• **Tasks to carry out**
• 1. In the text on the Osaka dialect, quote the passage starting at "Kamigata-go dates back" and ending at "out in particular.".
• 2. Translate this sentence from the text on the Osaka dialect into Spanish: "The largest city located in the Kansai region is Osaka."
• 3. According to the text on the Osaka dialect, about how many of Japan's islands are inhabited?

• **Reading text**

I. Background of 'Osaka-ben' (大阪弁)

Background on dialects in Japan:

Japan covers an area of 377.973 km², counts thousands of islands of which approximately 400 are inhabited and includes many wide mountain ranges with deep valleys. It is for that reason that Japan has an enormous variety of dialects that differ per region or in this case per every one of its islands and its 47 prefectures. [The dialects spoken in Japan differ from each other to the point that dialects may be completely incoherent to fellow Japanese citizens from a different region.

However, the starkest contrast between dialects present in Japan are those spoken in the Kansai Province and the Kanto Province, even though they are mutually intelligible. Japanese that is spoken in Kansai used to be the standard, which changed after the moving of the capital of Japan to 'Edo', current Tokyo. Kansai is currently the most known and used dialect. Japanese from Kanto is called 'Tokyo dialect' and also currently referred to as 'standard Japanese'.

Standard Japanese was developed in the post-war period of WWII where 'kana', one of Japan's writing systems, were reinvented to 'gendai kanazukai' or 'modern kana usage' and used to form the base of a more streamlined, standardized version of Japanese.

The largest city located in the Kansai region is Osaka. This research will mainly focus on the Osaka dialect because of its popularity as it was the most media-exposed dialect from Japan.

Kansai dialect, Kinki dialect, Kamigata-go and Osaka-ben

Kansai dialect is an umbrella term, used to describe the dialects from the Kansai Province (Kinki region) which includes prominent dialects from 'keihanshin' like Kyoto, Kobe and Osaka. It is in 'technical terms' also known as Kinki dialect.

The origin of Kinki comes from late 7th century Japan when provinces were created through the Ritsuryo law system and meant "proximity to the capital", which was in Kyoto at the time. Kansai dialect has a history that goes back thousands of years when the imperial court was seated in Kyoto, meaning that Kansai dialect was the 'standard', leaving behind traces in the current standard Japanese.

Kamigata-go dates back to the Edo period and is used to describe dialects from Kyoto and Osaka. The political center was moved to Edo, which is nowadays Tokyo, while the imperial court stayed in Kyoto. This meant that the speech from Kyoto was used by people of high regard, therefore becoming kamigata-go, 上方語. Consequently, forms of 'keigo' are heavily based on these dialects.

Even though the 'Kansai dialect' is used as the term for the dialects spoken in that region, every prefecture has their own distinguishing differences. Osaka-ben stands out in particular.

One of the most notable features of Osaka-ben is its noticeable intonation, which is characterized by a rising and falling rhythm that is often described as \"musical.\" The dialect is seen as lively and humorous since they use creative expressions to convey their thoughts. One of the most noticeable features of Osaka-ben is the use of slang and informal speech, we will elaborate further on this later.

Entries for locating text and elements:
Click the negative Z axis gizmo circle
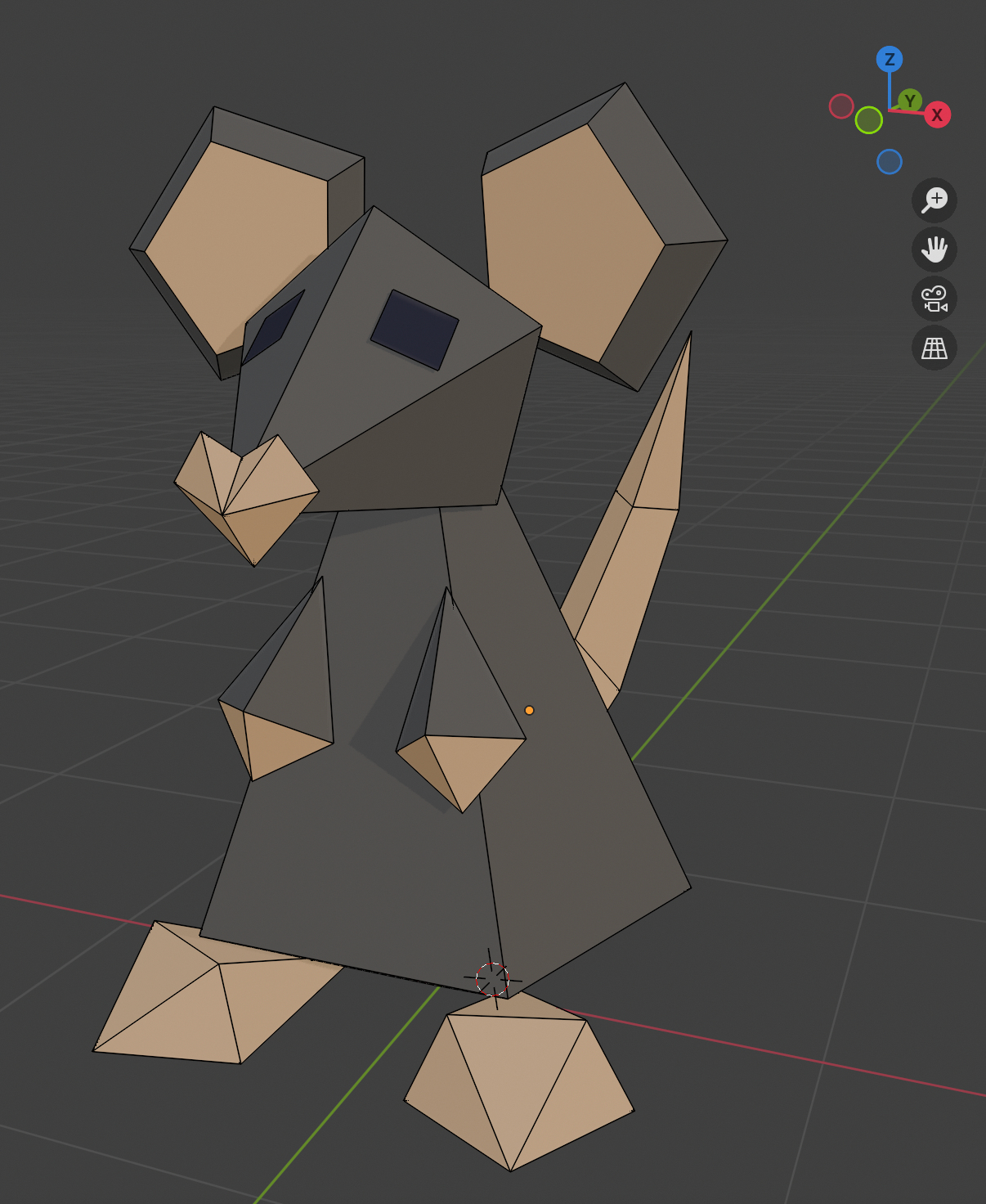The width and height of the screenshot is (986, 1204). tap(890, 162)
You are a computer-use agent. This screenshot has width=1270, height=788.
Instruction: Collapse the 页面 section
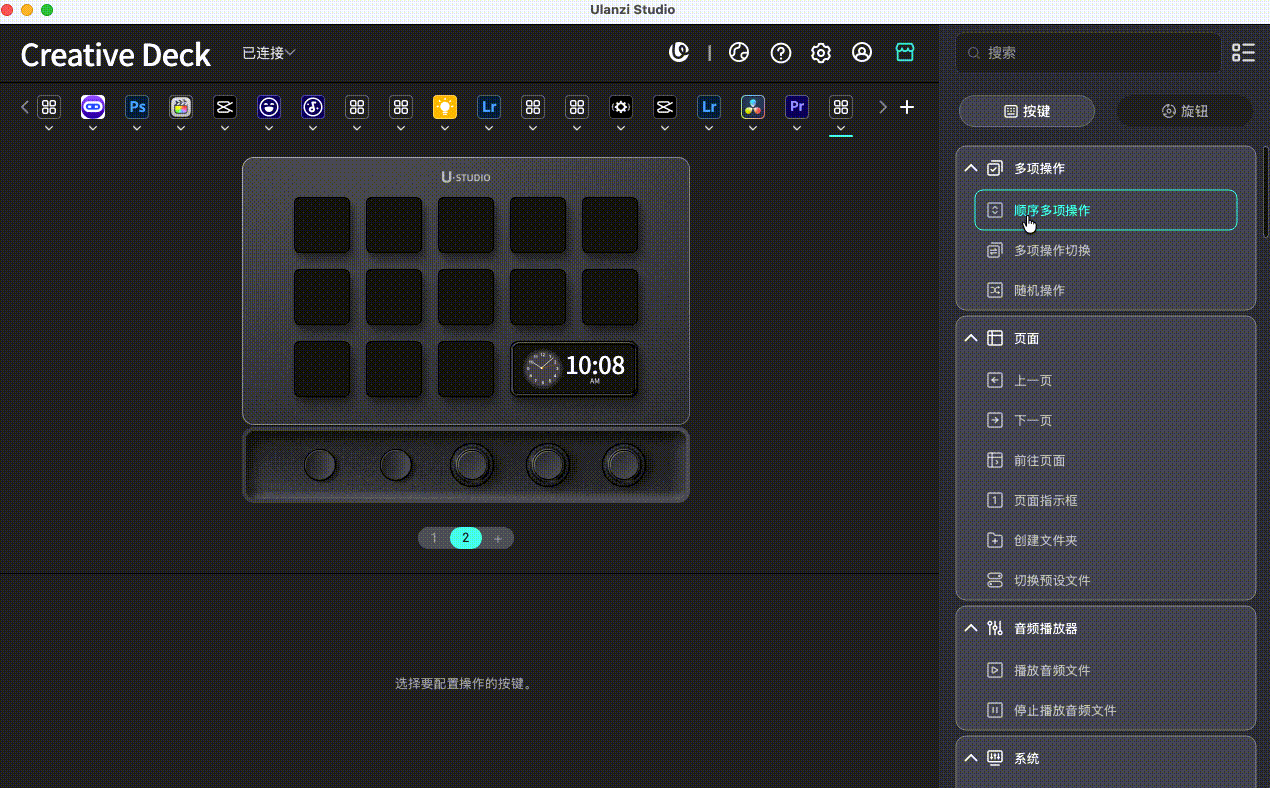(971, 339)
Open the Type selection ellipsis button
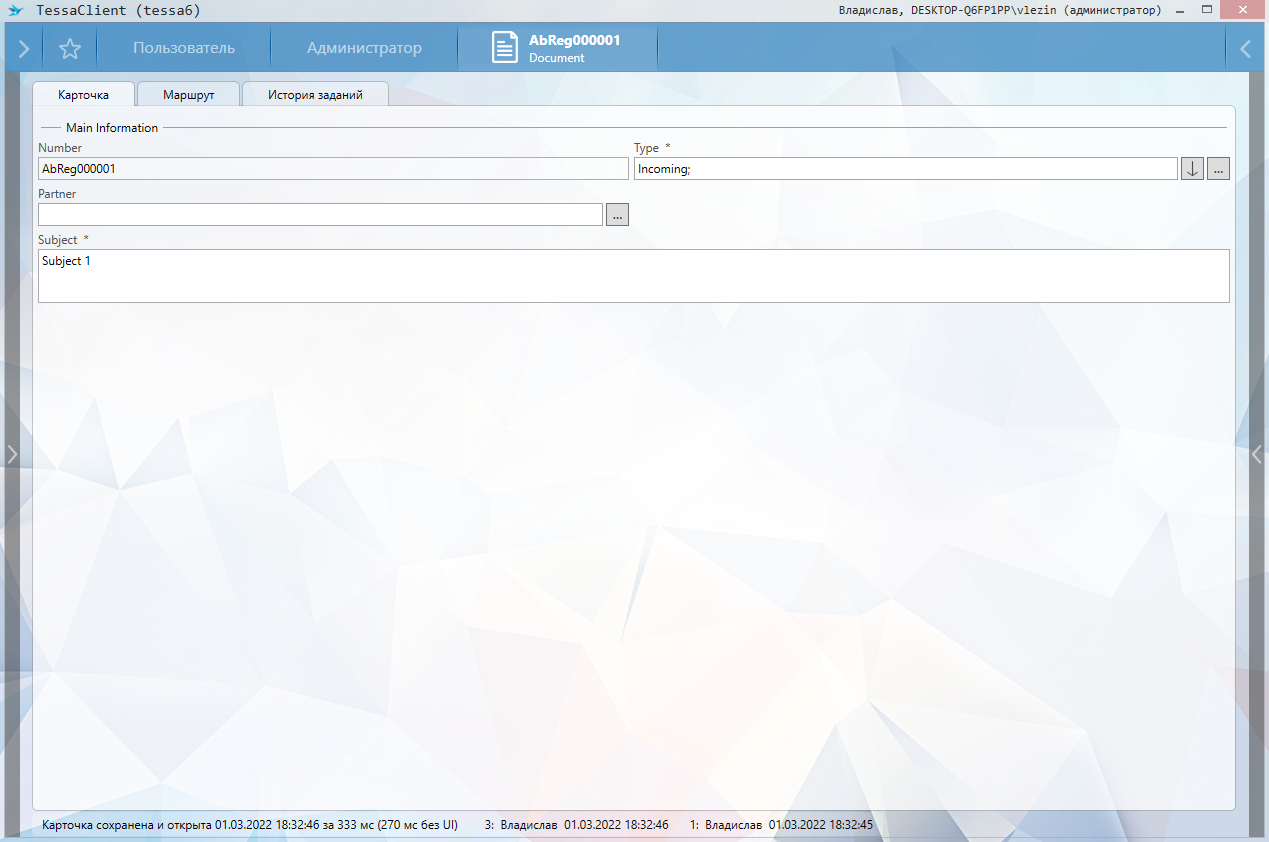The image size is (1269, 842). 1218,169
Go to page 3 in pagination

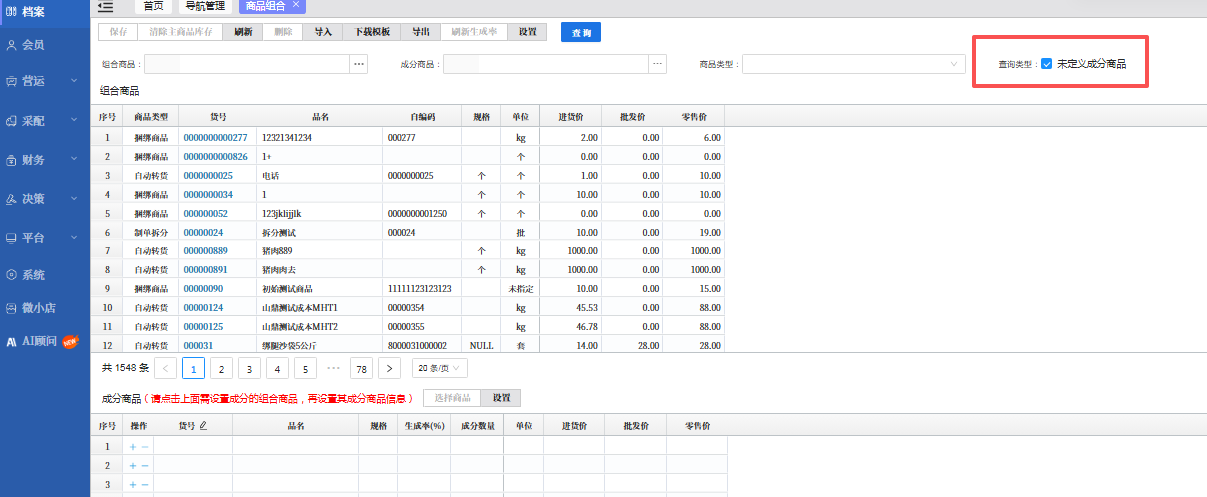[250, 368]
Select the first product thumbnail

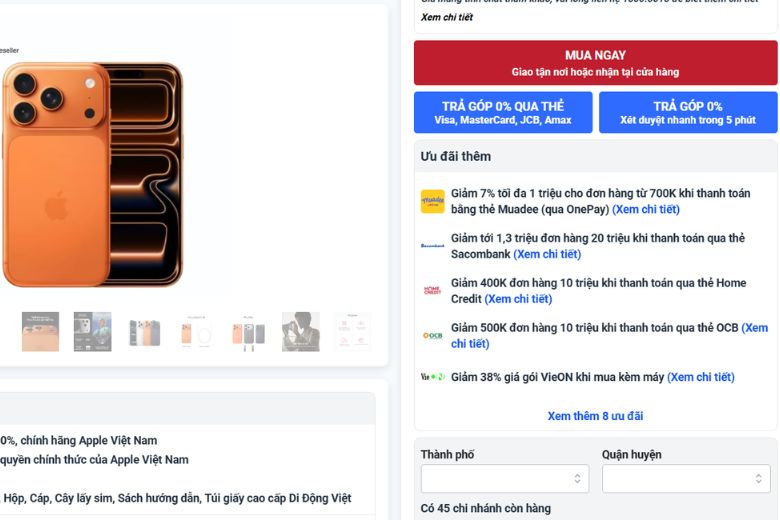click(x=40, y=332)
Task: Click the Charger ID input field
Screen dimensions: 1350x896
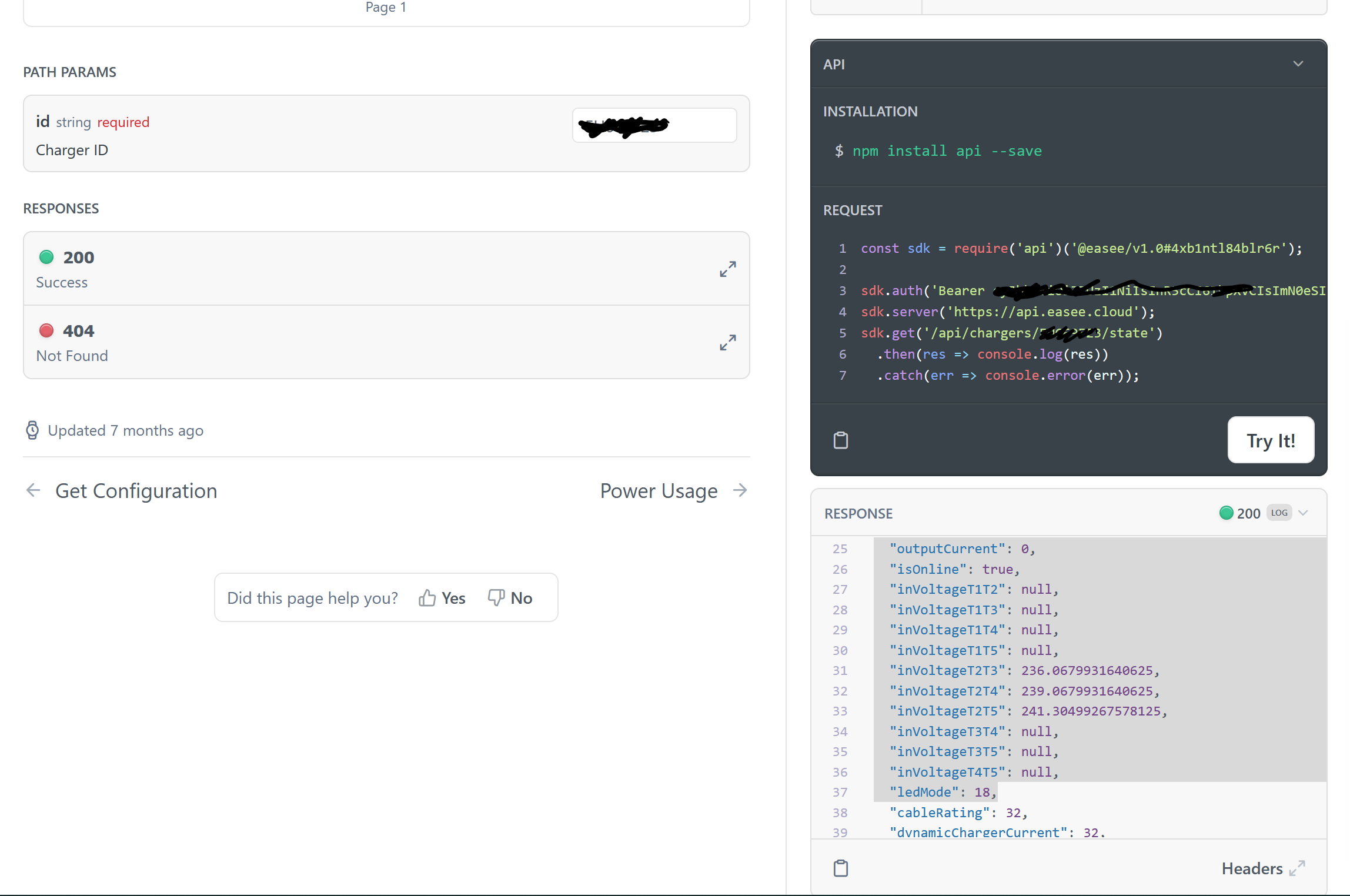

• **Responses**
• 1.
Kamigata-go dates back to the Edo period and is used to describe dialects from Kyoto and Osaka. The political center was moved to Edo, which is nowadays Tokyo, while the imperial court stayed in Kyoto. This meant that the speech from Kyoto was used by people of high regard, therefore becoming kamigata-go, 上方語. Consequently, forms of 'keigo' are heavily based on these dialects.

Even though the 'Kansai dialect' is used as the term for the dialects spoken in that region, every prefecture has their own distinguishing differences. Osaka-ben stands out in particular.

• 2. La ciudad más grande ubicada en la región de Kansai es Osaka.

• 3. Approximately 400 of them are inhabited.